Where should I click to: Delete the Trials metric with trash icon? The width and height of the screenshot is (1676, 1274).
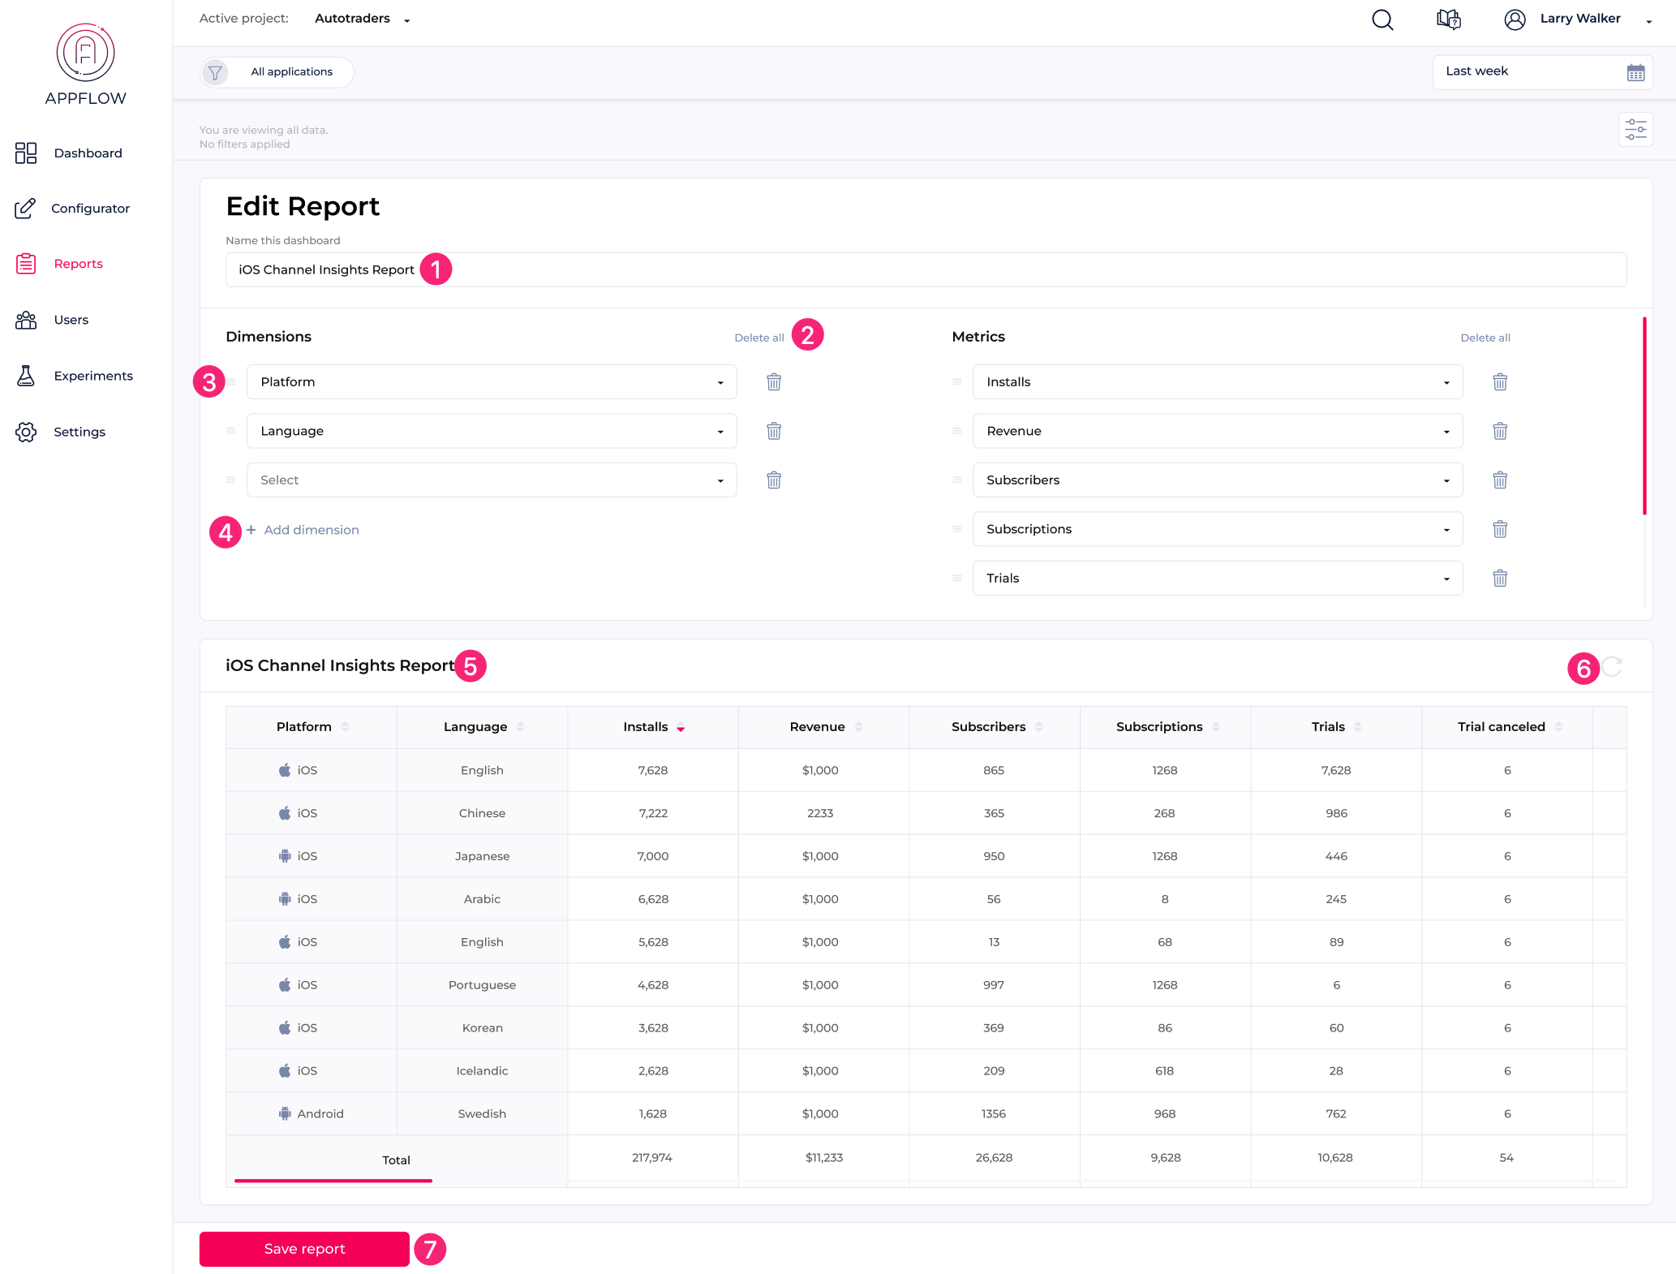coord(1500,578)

--

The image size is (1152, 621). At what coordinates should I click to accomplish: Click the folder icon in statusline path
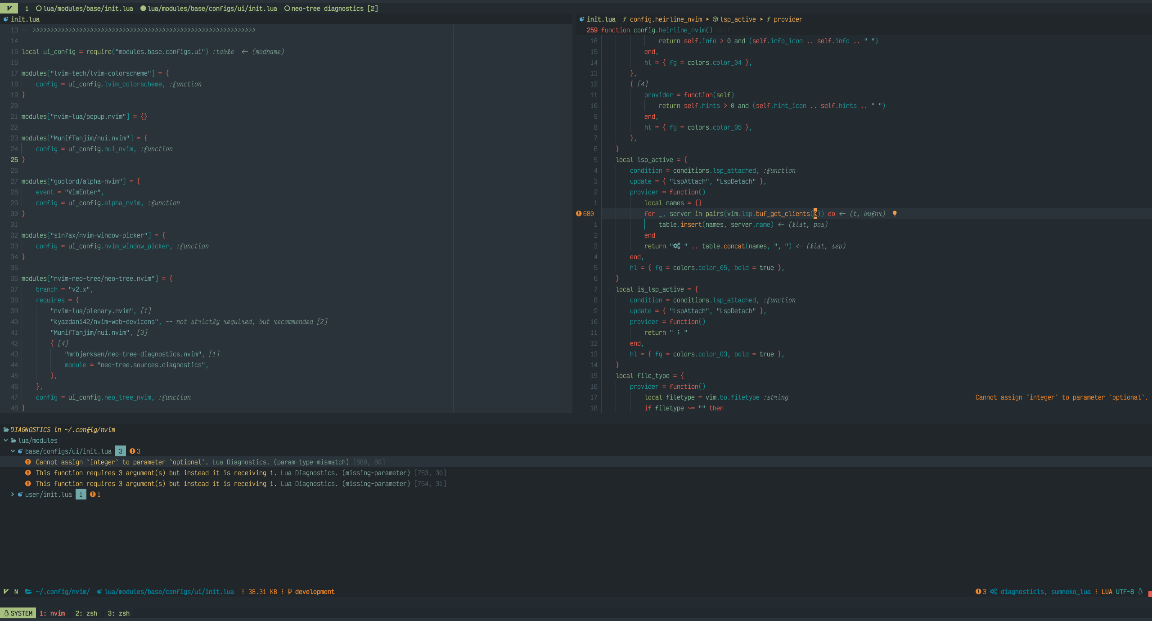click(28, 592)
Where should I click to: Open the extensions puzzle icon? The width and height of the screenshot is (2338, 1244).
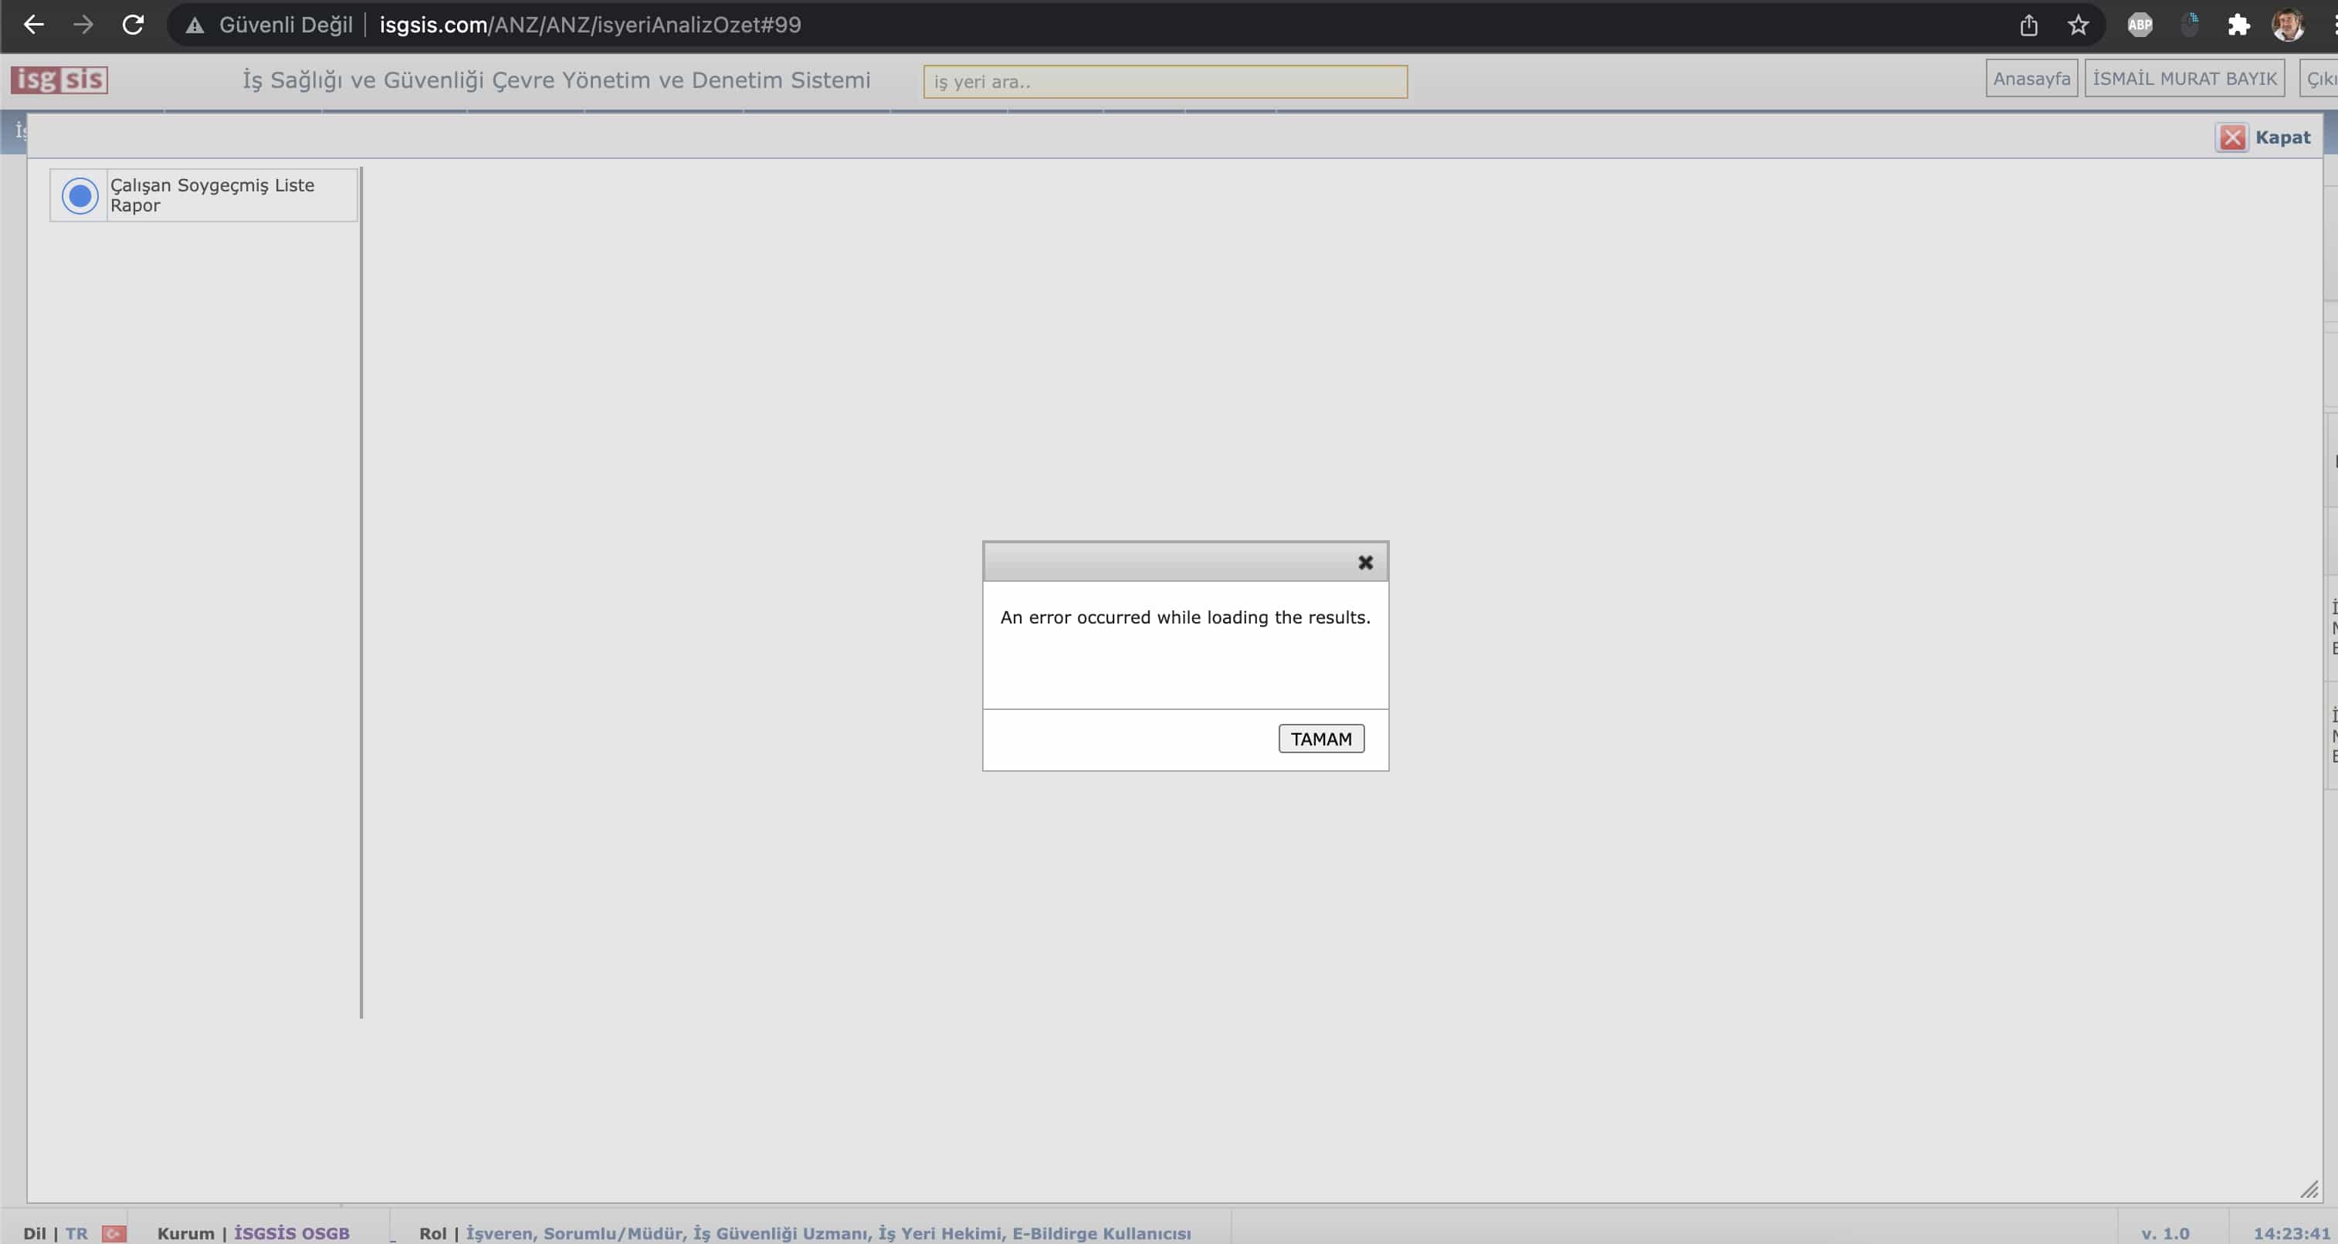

---

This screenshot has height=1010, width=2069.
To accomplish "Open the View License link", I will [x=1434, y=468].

* TASK INSTRUCTIONS *
Lines holding the string "Open" in the records: how many are there? Give only the number.

* OUTPUT OF THE TASK *
2